**RECORD SET**

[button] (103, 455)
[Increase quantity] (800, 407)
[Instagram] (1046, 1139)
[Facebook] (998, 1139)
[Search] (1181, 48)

**WHAT TO DO**
Copy out every entry exactly.

**COMPLETED EXERCISE**
[button] (103, 455)
[Increase quantity] (800, 407)
[Instagram] (1046, 1139)
[Facebook] (998, 1139)
[Search] (1181, 48)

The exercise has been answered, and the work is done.